Larger initial deformation in Konoplya-Zhidenko black holes increases energy return on investment and utilization efficiency in repetitive Penrose processes at fixed decay radii.

A machine-rendered reading of the paper's core claim, the machinery that carries it, and where it could break.

The paper examines the repetitive Penrose process in the Konoplya-Zhidenko rotating non-Kerr black hole spacetime to determine how the dimensionless deformation parameter affects energy extraction. Numerical results show that, at the same decay radius, a larger initial deformation parameter produces greater energy return on investment and energy utilization efficiency, with the difference growing at higher decay radii. A smaller initial deformation yields a larger maximum energy return on investment, while an intermediate value of the parameter maximizes the peak efficiency. Larger initial deformation also reduces the maximum extractable energy overall.

Core claim

In the Konoplya-Zhidenko rotating non-Kerr black hole, the repetitive Penrose process yields higher energy return on investment and energy utilization efficiency for larger initial values of the dimensionless deformation parameter η̂ when the decay radius is held constant, with this advantage being more pronounced at higher decay radii. A smaller initial η̂ produces a larger maximum energy return on investment, whereas an intermediate initial η̂ maximizes the peak energy utilization efficiency.

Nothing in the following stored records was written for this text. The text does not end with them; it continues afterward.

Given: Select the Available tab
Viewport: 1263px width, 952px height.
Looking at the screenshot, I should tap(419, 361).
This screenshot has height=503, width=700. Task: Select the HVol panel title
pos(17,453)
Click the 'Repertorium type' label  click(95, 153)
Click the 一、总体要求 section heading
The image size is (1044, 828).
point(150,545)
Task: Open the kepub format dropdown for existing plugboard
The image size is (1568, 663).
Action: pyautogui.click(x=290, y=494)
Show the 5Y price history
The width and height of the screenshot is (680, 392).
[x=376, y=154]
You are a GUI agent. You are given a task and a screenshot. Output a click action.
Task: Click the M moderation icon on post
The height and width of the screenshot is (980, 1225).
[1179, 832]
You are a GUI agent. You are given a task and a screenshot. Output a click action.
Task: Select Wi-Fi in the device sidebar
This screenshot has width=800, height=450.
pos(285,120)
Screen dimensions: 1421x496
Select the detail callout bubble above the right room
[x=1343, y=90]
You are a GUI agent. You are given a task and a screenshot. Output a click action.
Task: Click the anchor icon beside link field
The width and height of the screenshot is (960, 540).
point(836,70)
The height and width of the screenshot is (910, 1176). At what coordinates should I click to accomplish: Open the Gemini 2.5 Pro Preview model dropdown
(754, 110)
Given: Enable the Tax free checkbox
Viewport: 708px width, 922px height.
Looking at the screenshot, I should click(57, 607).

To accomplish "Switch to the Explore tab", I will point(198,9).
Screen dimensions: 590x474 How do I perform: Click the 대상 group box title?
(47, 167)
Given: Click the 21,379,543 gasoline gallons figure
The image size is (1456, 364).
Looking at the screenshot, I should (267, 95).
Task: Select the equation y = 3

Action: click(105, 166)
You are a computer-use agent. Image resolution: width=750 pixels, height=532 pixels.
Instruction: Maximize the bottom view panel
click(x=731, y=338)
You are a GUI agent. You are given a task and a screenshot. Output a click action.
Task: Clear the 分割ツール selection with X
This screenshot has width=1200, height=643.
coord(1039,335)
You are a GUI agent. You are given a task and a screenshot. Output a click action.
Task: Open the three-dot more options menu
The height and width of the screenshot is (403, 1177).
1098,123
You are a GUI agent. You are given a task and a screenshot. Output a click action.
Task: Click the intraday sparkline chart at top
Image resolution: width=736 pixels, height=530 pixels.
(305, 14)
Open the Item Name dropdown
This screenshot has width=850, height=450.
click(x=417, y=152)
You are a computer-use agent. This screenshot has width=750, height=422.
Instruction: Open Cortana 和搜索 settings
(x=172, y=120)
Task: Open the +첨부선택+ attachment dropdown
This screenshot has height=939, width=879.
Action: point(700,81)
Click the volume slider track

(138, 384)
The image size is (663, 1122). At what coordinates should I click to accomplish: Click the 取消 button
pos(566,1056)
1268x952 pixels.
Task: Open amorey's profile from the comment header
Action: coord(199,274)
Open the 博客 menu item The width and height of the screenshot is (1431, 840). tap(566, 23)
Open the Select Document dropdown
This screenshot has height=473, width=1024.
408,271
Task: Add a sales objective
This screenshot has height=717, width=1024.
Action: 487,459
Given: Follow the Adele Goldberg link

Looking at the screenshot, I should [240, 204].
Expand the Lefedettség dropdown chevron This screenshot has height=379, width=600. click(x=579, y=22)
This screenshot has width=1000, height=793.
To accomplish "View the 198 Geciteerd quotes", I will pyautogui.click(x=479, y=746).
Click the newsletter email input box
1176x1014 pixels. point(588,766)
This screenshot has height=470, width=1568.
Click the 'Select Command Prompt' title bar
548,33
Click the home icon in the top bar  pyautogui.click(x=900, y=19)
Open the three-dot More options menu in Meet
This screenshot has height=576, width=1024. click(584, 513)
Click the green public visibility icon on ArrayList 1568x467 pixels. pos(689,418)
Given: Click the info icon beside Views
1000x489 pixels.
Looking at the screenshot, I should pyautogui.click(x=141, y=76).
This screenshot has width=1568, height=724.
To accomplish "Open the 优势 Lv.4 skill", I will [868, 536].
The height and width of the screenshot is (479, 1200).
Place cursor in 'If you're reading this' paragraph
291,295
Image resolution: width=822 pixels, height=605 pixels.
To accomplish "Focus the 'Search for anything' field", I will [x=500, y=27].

A larger initial η̂ results in a smaller maximum value of the extracted energy.

What carries the argument

The dimensionless deformation parameter η̂ in the Konoplya-Zhidenko metric, which modifies spacetime geometry and thereby controls particle trajectories and cumulative energy gains across repeated Penrose iterations.

If this is right

  • Larger initial η̂ increases both energy return on investment and utilization efficiency at any fixed decay radius.
  • The increase in these quantities with η̂ becomes more pronounced at larger decay radii.
  • Maximum energy return on investment is achieved when the initial deformation parameter is smaller.
  • Peak energy utilization efficiency occurs at an intermediate value of the initial deformation parameter.
  • Maximum extractable energy decreases as the initial deformation parameter increases.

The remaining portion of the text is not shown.